Growth retardation and congenital heart disease in a boy with a ring chromosome 6 of maternal origin

Yanling Dong; Jian Li; Ziye Zeng; Xue Zhang; Mingxin Liang; Hong Yi; Jianyun Luo; Junnan Li

doi:10.1186/s13039-022-00586-1

Growth retardation and congenital heart disease in a boy with a ring chromosome 6 of maternal origin

Mol Cytogenet. 2022 Mar 5;15(1):9. doi: 10.1186/s13039-022-00586-1.

Authors

Yanling Dong¹, Jian Li¹, Ziye Zeng¹, Xue Zhang¹, Mingxin Liang¹, Hong Yi¹, Jianyun Luo¹, Junnan Li²

Affiliations

¹ Department of Obstetrics and Gynecology, The First Affiliated Hospital of Chongqing Medical University, No. 1, Youyi Road, Yuanjiagang, Yuzhong District, Chongqing, 400016, People's Republic of China.
² Department of Obstetrics and Gynecology, The First Affiliated Hospital of Chongqing Medical University, No. 1, Youyi Road, Yuanjiagang, Yuzhong District, Chongqing, 400016, People's Republic of China. [email protected].

Abstract

Background: Rare chromosomal structural abnormalities, including ring chromosomes, often pose challenges to clinical genetic counselling.
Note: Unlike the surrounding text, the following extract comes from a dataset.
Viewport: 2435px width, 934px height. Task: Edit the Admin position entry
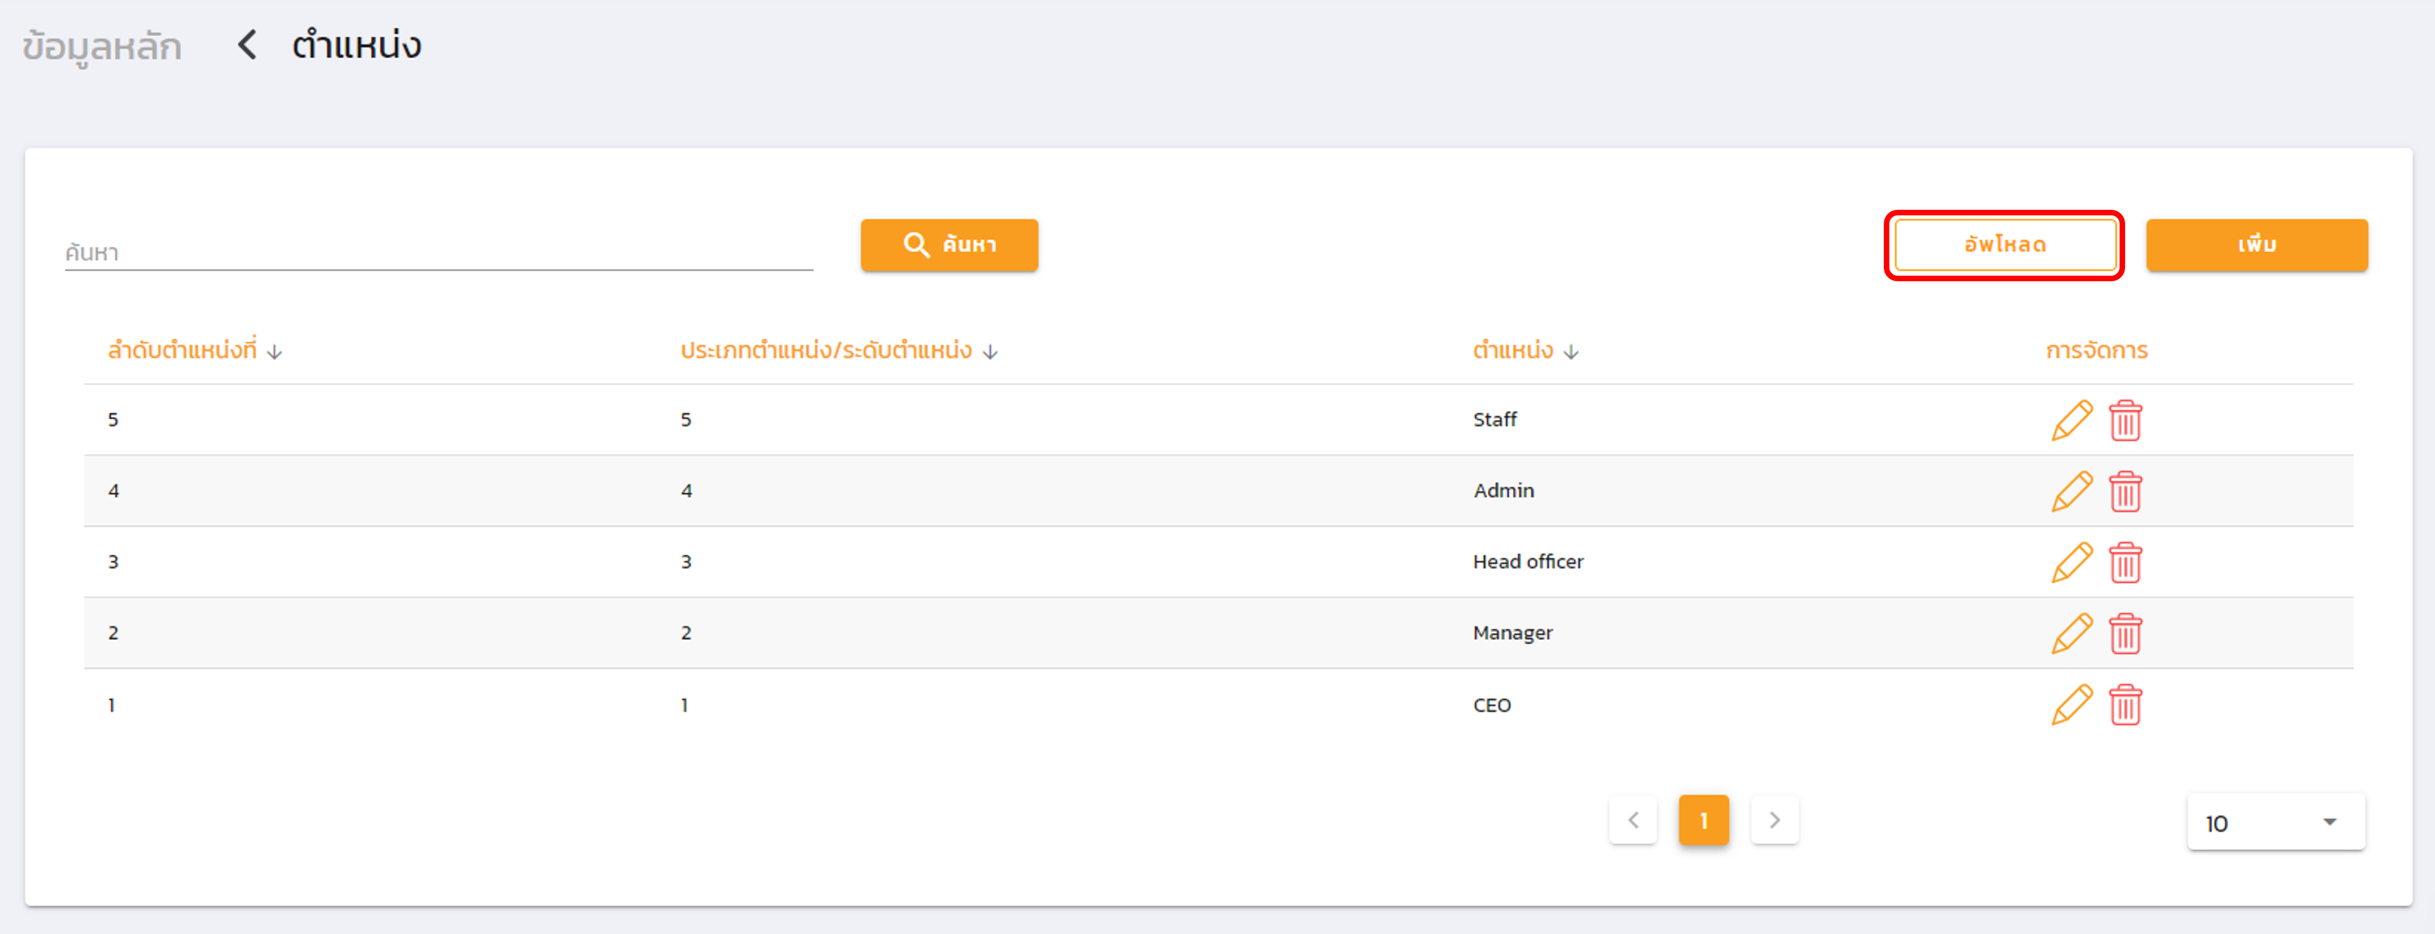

Results: Here, we report a newborn with congenital heart disease and developmental delay who inherited ring chromosome 6 [46,XY,r(6)(p25q27)mat] from a phenotypically normal mother. Genotypes and phenotypes were analysed by molecular cytogenetic analysis, whole-exome sequencing and literature review.

Conclusions: Our study showed that the pathogenicity of the ring chromosome abnormality [r(6)(p25q27)] was mainly affected by chromosome imbalance, deletions of genes with haploinsufficiency, duplications of genes with triple sensitivity, parental inheritance of the imbalance and the imprinting status of the affected genes.

Keywords: Prenatal diagnosis; Ring chromosome 6 (RC6); SNP array.